Trecho fornecido:
Cultura

Por Catherine Castro, de Marie Claire França, com tradução de Camila Cetrone, de Marie Claire Brasil — São Paulo (SP)


Paul B. Preciado — Foto: Marie Rouge
Paul B. Preciado — Foto: Marie Rouge

Ainda é dia quando seu corpo longo e esvoaçante, vestido de azul marinho, se destaca na multidão perto do Parque Belleville, em Paris, apoiado por Rilke, um buldogue francês que puxa pela coleira. Paul B. Preciado é um dos filósofos de gênero mais influentes de seu tempo, o ídolo daqueles que sonham com a interseccionalidade, com a decolonização de corpos e mentes, com a derrubada do patriarcado, com a ecologia das consciências, simplesmente ecologia.

Aluno de Jacques Derrida, herdeiro de Monique Wittig e Michel Foucault, Paul B. Preciado é um homem transgênero. Desde 2013, ele narra sua transição sexual e de gênero, mas também suas consternações políticas, nas páginas do jornal Libération.

"Designada mulher.” Ele nasceu assim, em 1970, em uma cidade média no norte da Espanha franquista, filho único de uma mãe costureira e um pai mecânico. Aos 30 anos, fez a transição, renascendo como Paul B. Ele obteve seu passaporte com essa nova identificação civil em 2015.

Um gênero político e filosófico

Para ele, gênero e sexo são ficções políticas que legitimam a violência patriarcal, o racismo, o colonialismo e a violência. Preciado transformou seu corpo e sua existência em um laboratório político, um campo filosófico. Seus livros – Manifesto contrassexual (ed. Zahar, 232 págs., R$ 35,99), Testo junkie: sexo, drogas e biopolítica na era farmacopornográfica (N-1 Edições, 448 págs., esgotado no Brasil), Eu sou o monstro que vos fala: Relatório para uma academia de psicanalistas (ed. Zahar, 96 págs., R$ 33,43), Dysphoria mundi (ed. Zahar, 568 págs., R$ 109,90) – estão tendo cada vez mais sucesso.

“Desde minha infância, eu não me sentia nem menino nem menina. Quando criança, a professora dizia: ‘Os meninos, as meninas e você.’”

Nosso encontro aconteceu bem antes da meia-noite, às 20h30. Encontramos um terraço meio deserto, com dois bancos e uma mesa perigosamente instáveis. Paul B. Preciado não bebe álcool, então não vamos nos divertir esta noite.

Em exibição na França e previsão de lançamento para 27 de junho no Brasil, "Orlando, minha biografia política" é o primeiro filme do famoso pensador. Quando a produtora Arte chegou a ele com a ideia de um projeto de documentário sobre sua vida e obra, Preciado respondeu: "Façam uma adaptação de Orlando, de Virginia Woolf. Há cem anos, ela escreveu minha biografia ideal."

Tarefas a cumprir:
a – Responda, com base no texto sobre Paul B. Preciado:
(i) Em que ano Preciado nasceu?
(ii) Desde que ano ele narra sua transição no jornal Libération?
(iii) Como se chama o buldogue francês que o acompanha?
b – Transcreva, sem alterar nada, o trecho do texto sobre Paul B. Preciado entre "Nosso encontro aconteceu" e "divertir esta noite.", inclusive.
c – Escreva o que vem em seguida no texto sobre Paul B. Preciado, começando depois da última frase apresentada.
Não é preciso consultar a listagem.

Material de origem:

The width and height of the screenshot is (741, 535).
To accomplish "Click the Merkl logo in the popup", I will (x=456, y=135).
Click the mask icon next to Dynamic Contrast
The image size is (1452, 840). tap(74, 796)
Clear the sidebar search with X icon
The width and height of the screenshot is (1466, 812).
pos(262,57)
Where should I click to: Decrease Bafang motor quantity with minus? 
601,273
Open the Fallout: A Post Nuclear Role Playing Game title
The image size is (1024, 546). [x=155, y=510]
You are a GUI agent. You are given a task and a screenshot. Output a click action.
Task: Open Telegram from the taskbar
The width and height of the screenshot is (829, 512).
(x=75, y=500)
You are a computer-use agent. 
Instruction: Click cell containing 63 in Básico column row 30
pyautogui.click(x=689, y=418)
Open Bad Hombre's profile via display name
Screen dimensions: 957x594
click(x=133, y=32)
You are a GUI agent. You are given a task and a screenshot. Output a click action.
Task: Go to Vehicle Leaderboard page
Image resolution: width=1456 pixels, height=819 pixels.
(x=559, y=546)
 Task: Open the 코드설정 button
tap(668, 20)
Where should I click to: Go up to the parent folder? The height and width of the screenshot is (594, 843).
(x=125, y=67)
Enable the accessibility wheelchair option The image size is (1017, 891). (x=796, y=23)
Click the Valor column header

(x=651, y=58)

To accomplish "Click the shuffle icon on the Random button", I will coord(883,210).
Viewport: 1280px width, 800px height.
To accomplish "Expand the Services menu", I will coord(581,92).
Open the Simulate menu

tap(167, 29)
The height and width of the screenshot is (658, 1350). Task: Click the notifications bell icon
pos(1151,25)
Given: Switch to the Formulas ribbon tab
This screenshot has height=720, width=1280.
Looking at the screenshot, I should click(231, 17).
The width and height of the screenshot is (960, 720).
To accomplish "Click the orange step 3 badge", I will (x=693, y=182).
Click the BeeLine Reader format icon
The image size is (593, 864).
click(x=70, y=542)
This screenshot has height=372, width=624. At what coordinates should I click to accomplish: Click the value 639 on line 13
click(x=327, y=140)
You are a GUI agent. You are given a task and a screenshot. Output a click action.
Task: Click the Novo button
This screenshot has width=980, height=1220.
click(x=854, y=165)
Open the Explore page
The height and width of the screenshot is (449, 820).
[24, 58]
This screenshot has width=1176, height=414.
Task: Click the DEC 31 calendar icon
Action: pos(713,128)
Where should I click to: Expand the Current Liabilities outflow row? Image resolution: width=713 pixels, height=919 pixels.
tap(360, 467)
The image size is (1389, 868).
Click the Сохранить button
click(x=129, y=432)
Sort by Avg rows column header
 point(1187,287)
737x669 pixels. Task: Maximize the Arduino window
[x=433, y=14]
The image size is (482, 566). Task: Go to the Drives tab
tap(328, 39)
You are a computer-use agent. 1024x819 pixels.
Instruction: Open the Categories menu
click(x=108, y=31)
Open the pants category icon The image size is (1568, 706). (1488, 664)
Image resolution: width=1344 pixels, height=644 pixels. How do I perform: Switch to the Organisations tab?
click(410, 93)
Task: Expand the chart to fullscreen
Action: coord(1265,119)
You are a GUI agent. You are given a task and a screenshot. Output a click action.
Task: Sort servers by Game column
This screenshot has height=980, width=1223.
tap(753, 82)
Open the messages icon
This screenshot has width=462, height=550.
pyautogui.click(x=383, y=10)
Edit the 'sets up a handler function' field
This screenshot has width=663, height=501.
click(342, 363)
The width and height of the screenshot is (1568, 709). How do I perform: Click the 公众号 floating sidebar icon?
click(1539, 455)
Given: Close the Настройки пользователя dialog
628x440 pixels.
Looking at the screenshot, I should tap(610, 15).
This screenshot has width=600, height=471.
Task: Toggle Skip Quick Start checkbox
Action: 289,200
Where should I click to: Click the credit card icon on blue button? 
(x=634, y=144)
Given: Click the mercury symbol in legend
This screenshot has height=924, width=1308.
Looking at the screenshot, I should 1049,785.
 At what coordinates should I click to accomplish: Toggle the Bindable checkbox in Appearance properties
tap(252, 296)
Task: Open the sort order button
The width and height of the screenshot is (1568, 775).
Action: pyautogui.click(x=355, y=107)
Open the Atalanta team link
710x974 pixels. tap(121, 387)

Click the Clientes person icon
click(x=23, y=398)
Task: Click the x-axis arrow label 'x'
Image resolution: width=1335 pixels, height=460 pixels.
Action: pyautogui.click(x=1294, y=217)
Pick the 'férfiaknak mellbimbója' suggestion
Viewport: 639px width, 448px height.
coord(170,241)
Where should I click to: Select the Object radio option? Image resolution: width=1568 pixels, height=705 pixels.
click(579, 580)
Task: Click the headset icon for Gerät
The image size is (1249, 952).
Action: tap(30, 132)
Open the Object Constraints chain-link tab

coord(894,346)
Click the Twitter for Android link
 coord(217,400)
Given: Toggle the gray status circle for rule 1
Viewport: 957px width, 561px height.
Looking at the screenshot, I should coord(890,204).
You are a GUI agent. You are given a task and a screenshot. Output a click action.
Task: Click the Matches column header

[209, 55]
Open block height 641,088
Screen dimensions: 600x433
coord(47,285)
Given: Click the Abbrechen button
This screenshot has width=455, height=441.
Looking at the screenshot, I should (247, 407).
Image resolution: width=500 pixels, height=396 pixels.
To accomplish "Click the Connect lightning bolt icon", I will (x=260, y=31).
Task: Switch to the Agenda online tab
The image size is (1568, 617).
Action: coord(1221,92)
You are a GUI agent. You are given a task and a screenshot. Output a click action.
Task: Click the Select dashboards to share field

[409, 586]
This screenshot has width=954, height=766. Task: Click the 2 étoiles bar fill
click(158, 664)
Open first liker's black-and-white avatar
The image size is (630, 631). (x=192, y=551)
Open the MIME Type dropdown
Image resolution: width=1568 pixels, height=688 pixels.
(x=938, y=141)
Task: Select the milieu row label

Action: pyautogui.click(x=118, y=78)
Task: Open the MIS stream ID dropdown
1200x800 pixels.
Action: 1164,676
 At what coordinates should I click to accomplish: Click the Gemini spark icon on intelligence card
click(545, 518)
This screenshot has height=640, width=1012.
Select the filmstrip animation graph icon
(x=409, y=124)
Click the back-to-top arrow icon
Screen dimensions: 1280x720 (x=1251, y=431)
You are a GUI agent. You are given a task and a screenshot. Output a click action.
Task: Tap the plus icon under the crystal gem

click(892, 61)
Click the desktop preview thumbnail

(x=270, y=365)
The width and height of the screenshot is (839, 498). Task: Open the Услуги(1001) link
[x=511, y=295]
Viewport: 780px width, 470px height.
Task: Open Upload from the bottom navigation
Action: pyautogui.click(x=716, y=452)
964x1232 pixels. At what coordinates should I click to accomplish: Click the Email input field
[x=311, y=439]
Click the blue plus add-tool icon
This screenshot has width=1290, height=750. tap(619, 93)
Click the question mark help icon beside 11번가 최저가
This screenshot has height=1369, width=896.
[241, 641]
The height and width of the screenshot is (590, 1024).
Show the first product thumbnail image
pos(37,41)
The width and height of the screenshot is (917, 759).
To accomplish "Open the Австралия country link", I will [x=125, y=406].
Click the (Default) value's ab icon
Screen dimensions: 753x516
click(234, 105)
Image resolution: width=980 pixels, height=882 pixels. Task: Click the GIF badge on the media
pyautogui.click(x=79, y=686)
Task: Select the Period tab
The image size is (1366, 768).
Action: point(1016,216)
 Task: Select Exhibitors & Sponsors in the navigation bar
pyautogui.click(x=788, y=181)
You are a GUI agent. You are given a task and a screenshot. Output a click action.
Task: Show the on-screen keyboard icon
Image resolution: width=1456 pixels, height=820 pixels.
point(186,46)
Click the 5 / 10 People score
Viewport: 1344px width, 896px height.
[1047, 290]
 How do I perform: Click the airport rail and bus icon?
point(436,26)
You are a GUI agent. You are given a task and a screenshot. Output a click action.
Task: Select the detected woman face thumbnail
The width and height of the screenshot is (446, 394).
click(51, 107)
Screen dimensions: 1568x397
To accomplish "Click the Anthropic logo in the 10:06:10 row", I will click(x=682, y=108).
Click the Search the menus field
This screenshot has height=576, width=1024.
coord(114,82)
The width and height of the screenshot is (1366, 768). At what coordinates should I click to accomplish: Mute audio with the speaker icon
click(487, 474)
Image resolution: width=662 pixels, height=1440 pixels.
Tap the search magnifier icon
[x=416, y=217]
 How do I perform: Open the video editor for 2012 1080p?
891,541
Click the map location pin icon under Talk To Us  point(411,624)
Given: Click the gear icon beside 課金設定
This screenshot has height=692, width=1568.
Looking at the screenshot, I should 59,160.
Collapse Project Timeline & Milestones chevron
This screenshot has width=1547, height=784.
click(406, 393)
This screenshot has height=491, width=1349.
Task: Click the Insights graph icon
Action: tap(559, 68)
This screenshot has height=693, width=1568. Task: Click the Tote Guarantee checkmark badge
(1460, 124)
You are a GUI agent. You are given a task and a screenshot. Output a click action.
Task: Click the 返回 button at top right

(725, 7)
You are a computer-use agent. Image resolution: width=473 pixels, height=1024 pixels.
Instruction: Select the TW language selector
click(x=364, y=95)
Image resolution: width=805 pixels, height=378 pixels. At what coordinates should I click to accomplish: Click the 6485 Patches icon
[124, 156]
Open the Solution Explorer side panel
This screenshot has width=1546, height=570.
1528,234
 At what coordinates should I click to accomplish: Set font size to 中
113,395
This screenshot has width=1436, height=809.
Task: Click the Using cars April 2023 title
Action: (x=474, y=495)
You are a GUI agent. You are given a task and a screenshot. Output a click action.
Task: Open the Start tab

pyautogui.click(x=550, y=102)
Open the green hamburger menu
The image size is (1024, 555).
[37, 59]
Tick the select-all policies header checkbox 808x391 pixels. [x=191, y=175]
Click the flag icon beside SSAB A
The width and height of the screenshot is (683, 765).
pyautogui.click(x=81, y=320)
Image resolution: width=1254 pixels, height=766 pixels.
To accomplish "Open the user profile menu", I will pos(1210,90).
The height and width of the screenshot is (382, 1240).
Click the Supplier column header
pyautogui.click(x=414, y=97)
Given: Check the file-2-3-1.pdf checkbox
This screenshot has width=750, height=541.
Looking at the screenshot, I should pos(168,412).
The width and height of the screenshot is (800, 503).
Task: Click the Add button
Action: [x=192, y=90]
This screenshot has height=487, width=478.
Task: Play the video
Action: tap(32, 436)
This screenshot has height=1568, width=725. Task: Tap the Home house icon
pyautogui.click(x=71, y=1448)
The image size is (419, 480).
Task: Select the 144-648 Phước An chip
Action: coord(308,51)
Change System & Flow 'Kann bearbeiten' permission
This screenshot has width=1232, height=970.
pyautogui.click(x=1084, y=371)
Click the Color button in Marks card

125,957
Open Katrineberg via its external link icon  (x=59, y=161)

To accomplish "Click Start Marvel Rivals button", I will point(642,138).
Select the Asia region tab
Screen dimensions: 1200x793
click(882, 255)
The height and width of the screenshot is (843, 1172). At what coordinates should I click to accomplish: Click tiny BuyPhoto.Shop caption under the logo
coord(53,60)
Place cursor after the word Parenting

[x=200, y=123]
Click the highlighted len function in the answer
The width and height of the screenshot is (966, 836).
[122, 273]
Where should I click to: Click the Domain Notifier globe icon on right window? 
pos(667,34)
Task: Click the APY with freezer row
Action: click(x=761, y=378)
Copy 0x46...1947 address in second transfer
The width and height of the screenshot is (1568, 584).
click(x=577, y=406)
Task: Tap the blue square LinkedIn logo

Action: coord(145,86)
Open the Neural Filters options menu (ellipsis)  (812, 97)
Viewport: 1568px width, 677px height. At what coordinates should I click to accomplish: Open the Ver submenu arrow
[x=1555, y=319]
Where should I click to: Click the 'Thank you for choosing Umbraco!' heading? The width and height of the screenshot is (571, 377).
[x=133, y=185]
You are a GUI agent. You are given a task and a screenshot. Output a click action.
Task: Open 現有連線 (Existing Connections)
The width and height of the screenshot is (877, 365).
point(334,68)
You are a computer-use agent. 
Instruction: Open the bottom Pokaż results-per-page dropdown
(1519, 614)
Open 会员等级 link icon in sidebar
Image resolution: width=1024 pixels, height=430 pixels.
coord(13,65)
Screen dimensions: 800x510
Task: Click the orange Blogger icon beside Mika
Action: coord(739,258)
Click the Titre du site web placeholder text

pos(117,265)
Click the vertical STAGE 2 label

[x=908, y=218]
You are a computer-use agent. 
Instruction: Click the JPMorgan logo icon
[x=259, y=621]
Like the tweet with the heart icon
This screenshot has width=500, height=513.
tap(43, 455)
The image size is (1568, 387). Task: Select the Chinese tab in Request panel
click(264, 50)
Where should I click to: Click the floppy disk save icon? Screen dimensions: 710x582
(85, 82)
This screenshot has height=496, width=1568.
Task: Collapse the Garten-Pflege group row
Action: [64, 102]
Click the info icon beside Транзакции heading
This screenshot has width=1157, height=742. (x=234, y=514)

Respostas por tarefa:
a –
(i) Em 1970.
(ii) Desde 2013.
(iii) Rilke.

b –
Nosso encontro aconteceu bem antes da meia-noite, às 20h30. Encontramos um terraço meio deserto, com dois bancos e uma mesa perigosamente instáveis. Paul B. Preciado não bebe álcool, então não vamos nos divertir esta noite.

c –
Neste romance de 1928, o personagem adormece como homem e acorda como mulher. A Arte propôs a Paul B. ser o diretor. O resultado? Uma pérola pop e poética, uma mistura de ficção e documentário, um autorretrato e uma autobiografia coletiva.

Vinte e seis pessoas trans e não binárias tecem na tela os fios de suas existências, entrelaçando-os com as palavras de Woolf. Crianças também, não binárias ou trans, vêm desafiar nossas representações.

Todos esses seres, ligados por Preciado em 1 hora e 39 minutos de filme, formam a comunidade de Orlando. O filme recebeu o Prêmio Especial do Júri no Festival Internacional de Cinema de Berlim. "Como construir uma vida orlandesca? Uma vida de poeta de gênero no meio de uma sociedade binária e normativa?", pergunta a voz off de Paul B. A noite caiu, sem aviso prévio, nas ruas inclinadas de Belleville.

Uma infância em que não se sentia si mesmo

Antes da transição, Paul deixou sua família aos 16 anos para estudar filosofia em Madrid. Francisco Franco morreu em 1975, no início da transição democrática. "Desde minha infância, não me sentia nem menino nem menina. Quando criança, a professora dizia: 'Os meninos, as meninas e você.' Naquela época, eu não sabia que era trans, eu não tinha linguagem para entender. Era um lugar diferente, um lugar nenhum."

Desde cedo, os outros percebiam sem saber sua não binaridade. Em Madrid, ele amava tanto homens quanto mulheres, mas de forma alguma era hétero e se juntou ao grupo das lésbicas. Nem hétero, nem lésbica. "Dentro-fora, sempre".

‘Pela primeira vez, me senti em casa em algum lugar’

Aos 17 anos, ele descobriu La Luna, um lugar mítico da Movida Espanhola. "Um local onde só havia mulheres trans mais velhas, homens héteros mais velhos, travestis. Era também um lugar de trabalhadoras sexuais, ninguém da minha geração ia lá. Pela primeira vez, me senti em casa em algum lugar. Foi um golpe direto no coração."

Tornou-se um frequentador habitual deste cabaré com uma atmosfera decadente, sendo acolhido pelas mulheres trans. "Nessa época, minha família era dura, católica, conservadora. Por que me sentia bem ali? Descobri mais tarde que minha avó tinha sido prostituta."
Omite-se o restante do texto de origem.